▶ Texto fuente:
:::
En escena, la guerra y la memoria. Entre el estado de situación límite, y todo lo que su trama engendra, el público confirma el horror de una realidad inmodificable, junto a ecos que resuenan cercanos, y que unifican territorios, historias y memorias. Con La palabra progreso en boca de mi madre sonaba tremendamente falsa, el director brasileño Aderbal Freire Filho volvió a trabajar con El Galpón, esta vez en la adaptación de un texto del escritor franco-rumano Matei Vişniec. La obra transcurre en una aldea masacrada por una guerra civil y sigue a un grupo de personajes que se enfrentan a los muertos de la guerra, y que deben convivir con la presencia de esa ausencia; exiliados que regresan a un país arrasado; la reconciliación nacional, que se adivina despiadada y cruel; el afán del capitalismo por transformar todo en mercancía (huesos, recuerdos, cualquier símbolo: todo tiene precio). Si Augusto Boal proponía la humanización del oprimido, porque la opresión, en sí misma, ya era una forma terrible de deshumanización, en esta puesta, la palabra –y su omisión– es algo que atraviesa la vida en su conjunto y que se convierte en representación de esa fuga, de la experiencia de reencontrarse con una identidad suspendida, pero que aún habla desde sus actos, sus gestos y sus relatos, consolidando un complejo y contemporáneo mapa de quebranto.

Desde el comienzo, Freire Filho tensiona lo dramático de las situaciones y apuesta a un lenguaje que comprende el frágil entramado del mundo. Desde ese complejo campo metafórico, se redescubre una memoria que peligra y que es necesario concebir como algo esencialmente vivo y potente. En ocasiones, este sentido teatral descansa en el cuerpo de los actores –entre sus pliegues, desplazamientos, sobresaltos–, y otras veces se traslada imperceptiblemente a los objetos –las decenas de sillas, la mesa enorme y fantasmal que se apodera del escenario–, constatando las múltiples implicancias de lo escénico para afrontar lo indecible.

La literatura como eje de expresión

Como cierre de temporada, Freire Filho invitó a Matei Vişniec (1956) y organizó un encuentro en El Galpón. Allí, el público se pudo encontrar con este dramaturgo, poeta y periodista que vive en Francia y que ha seguido un particular recorrido: antes de exiliarse, en 1987, Vişniec llevaba escritas una decena de piezas teatrales, una veintena de obras cortas y una serie de guiones, pero todas habían sido rechazadas por los censores de la dictadura de Nicolae Ceaușescu. Dos años después, cuando cayó el comunismo rumano, Vişniec se convirtió en uno de los dramaturgos más interpretados de su país y en uno de los nombres más recurrentes de la escena francesa e internacional.
:::
▶ Tareas del ejercicio:
a) Imprime el tramo de la reseña teatral que va desde "Como cierre de" hasta "francesa e internacional.", sin cambiar nada.
b) Según la reseña teatral, ¿qué obras llevaba escritas Vişniec antes de exiliarse en 1987? Enuméralas todas.
c) Retoma la reseña teatral y continúala a partir de su última oración.
El material que viene a continuación es independiente de la reseña teatral.

▶ Sección de datos:
:::
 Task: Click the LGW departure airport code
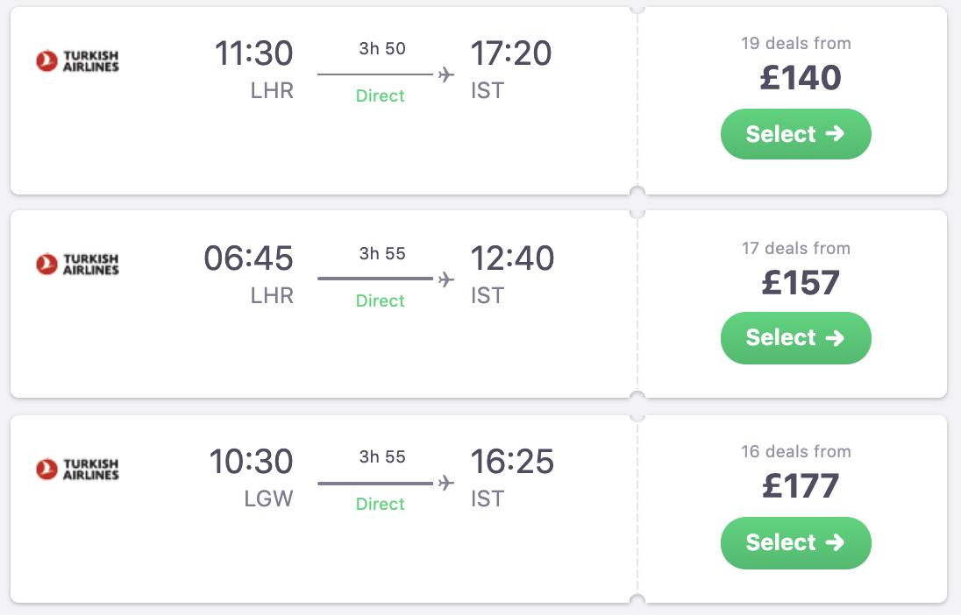point(268,499)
:::
▶ Respuestas esperadas:
a)
Como cierre de temporada, Freire Filho invitó a Matei Vişniec (1956) y organizó un encuentro en El Galpón. Allí, el público se pudo encontrar con este dramaturgo, poeta y periodista que vive en Francia y que ha seguido un particular recorrido: antes de exiliarse, en 1987, Vişniec llevaba escritas una decena de piezas teatrales, una veintena de obras cortas y una serie de guiones, pero todas habían sido rechazadas por los censores de la dictadura de Nicolae Ceaușescu. Dos años después, cuando cayó el comunismo rumano, Vişniec se convirtió en uno de los dramaturgos más interpretados de su país y en uno de los nombres más recurrentes de la escena francesa e internacional.

b) Una decena de piezas teatrales, una veintena de obras cortas y una serie de guiones.

c)
El teatro es una aventura humana, dice, y reconoce que ver esta adaptación se convirtió en una experiencia movilizadora; elogió el trabajo de Freire Filho como una “experiencia excepcional” que halló “la bella metáfora dentro del texto”, ya que vio un espectáculo “de gran fuerza y elegancia estética, a pesar de hablar del horror”.

Si para Albert Camus, en el fondo de las prisiones el sueño no tenía límites y la realidad no frenaba nada, de joven, y en medio del despotismo del régimen de Ceaușescu, Vişniec comprobó que la escritura era uno de los pocos reservorios de libertad. Por eso, tiempo después reconoce que, en los países de Europa del Este, la literatura cumplió una misión extraordinaria: debió asumir la misión de la reflexión filosófica, la observación sociológica y el análisis psicológico. Es que todo estaba bajo control pero la literatura era más fuerte; se apropiaba de la metáfora y la alegoría, y podía hablar de temas que las demás disciplinas tenían vedados. Así, descubrió que la literatura era una alternativa al pensamiento oficial, la concibió contra el poder totalitario, el lavado de cerebros, el adoctrinamiento y el pensamiento único. Y hoy, desde Francia, la sigue entendiendo así. Aunque nunca alcanza con denunciar: también “se debe tratar de buena literatura”.

Reforma interior

De estudiante, Vişniec no quería irse de Rumania. Creía que el comunismo se podía reformar desde el interior, y que la sociedad del comunismo de Estado de Europa del Este podía evolucionar hacia una democracia parcial. Es que en los años 70 y 80 los regímenes comunistas de Europa del Este no eran tan represivos como las dictaduras latinoamericanas, con “sus ejecuciones, desaparecidos y torturados”. “Porque, aunque la sociedad estaba controlada de forma atroz, en general, a los disidentes se los impulsaba al exilio. Y aunque en esa época yo creía que todo era posible, el culto a la personalidad se convirtió en una locura total. Lo que vivía Rumania era la historia de Ubú rey [la obra del francés Alfred Jarry, de 1896]: vi al presidente y su esposa convertirse en los dioses de la doctrina comunista rumana, un aparato sometido, y una sociedad que se había transformado en vegetal. Estábamos casi paralizados. En esa época decidí exiliarme, porque no había ninguna esperanza de que el comunismo pudiera reformularse desde el interior. Y en 1989 vimos que se caía como un castillo de naipes. Y, en paralelo, el mundo democrático conocía otras formas de manipulación, que se presentaban como otros temas a abordar”.

Cuando pasó el tiempo, confirmó que en las sociedades totalitarias los intelectuales comprometidos contaban con zonas de confort, porque sabían muy bien dónde “estaba el enemigo”. Pero ahora, en el mundo globalizado, el adversario era más complejo de identificar (“la bancarización, el financiamiento de la economía, los que mueven los hilos del sistema mediático”). Así que desde Francia comenzó a escribir otras obras, pero desde el mismo lugar de resistencia cultural.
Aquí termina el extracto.